• Document:
● ● ● ●
In every life, there are people who determine who you are or what you do.  Aside from my immediate family, there are two individuals who helped define who I am, but I need to save those for another discussion.  But we as humans interact with others and whether we know it or not, they do lead us in certain directions in life.

About 10-15 years ago, there was a short round nun, Sister Dragotta, who directed the religious education in my church.  I myself am somewhat a loner and make a point to avoid people.  This little nun was just the opposite.  For some reason, she thought I was a nice guy and made it a point to sit with me when she saw me at a dinner or get together, even when I sat in the far corner of the room.  Before I knew it, a dozen people where around me, because they wanted to sit with her.  I always welcomed her, since I found her personality energetic and effervescent.  I start calling her Sister Livewire, as it just seemed to fit.  After her tour in the parish, and she returned to a Milwaukee convent, I sent her a card addressed to “Livewire Dragotta”.  She replied back that she had a devil of a time explaining to the other nuns where she got that name.
● ● ● ●
• Given material:
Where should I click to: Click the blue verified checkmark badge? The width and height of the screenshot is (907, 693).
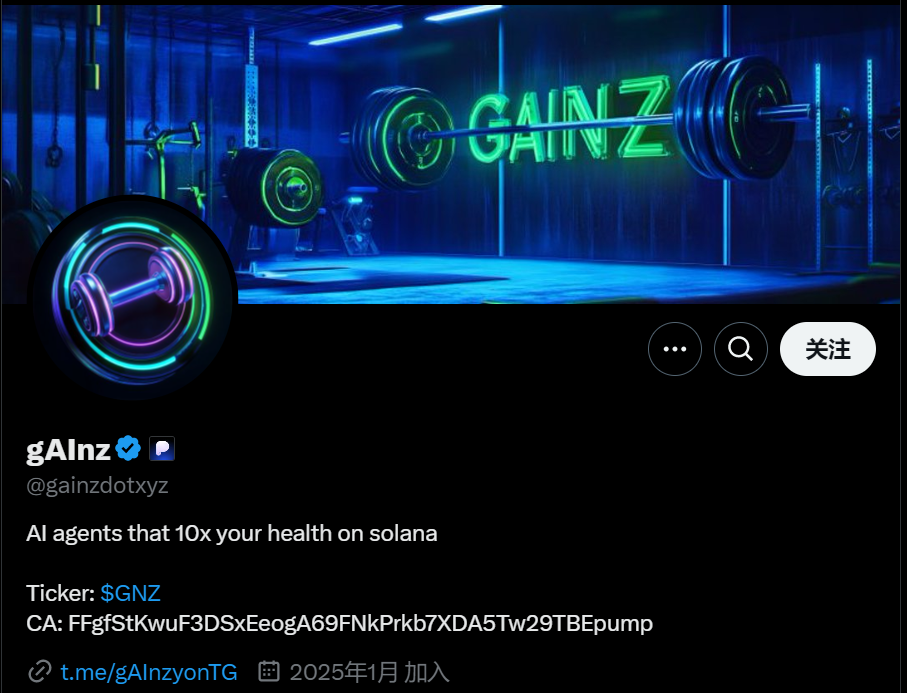pos(128,449)
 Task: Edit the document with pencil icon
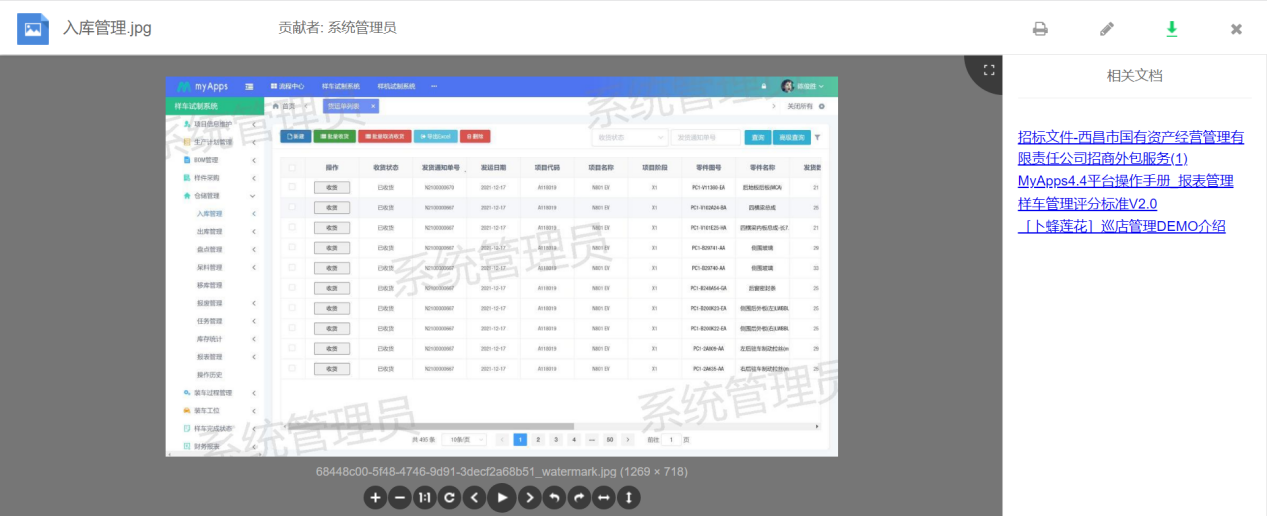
● ● ● ●
• Objective: Quote the passage of the reflection that opens with the words containing "In every life, there" and closes with "directions in life.". Please work from the reflection alone, not the listing.

• Task answer:
In every life, there are people who determine who you are or what you do.  Aside from my immediate family, there are two individuals who helped define who I am, but I need to save those for another discussion.  But we as humans interact with others and whether we know it or not, they do lead us in certain directions in life.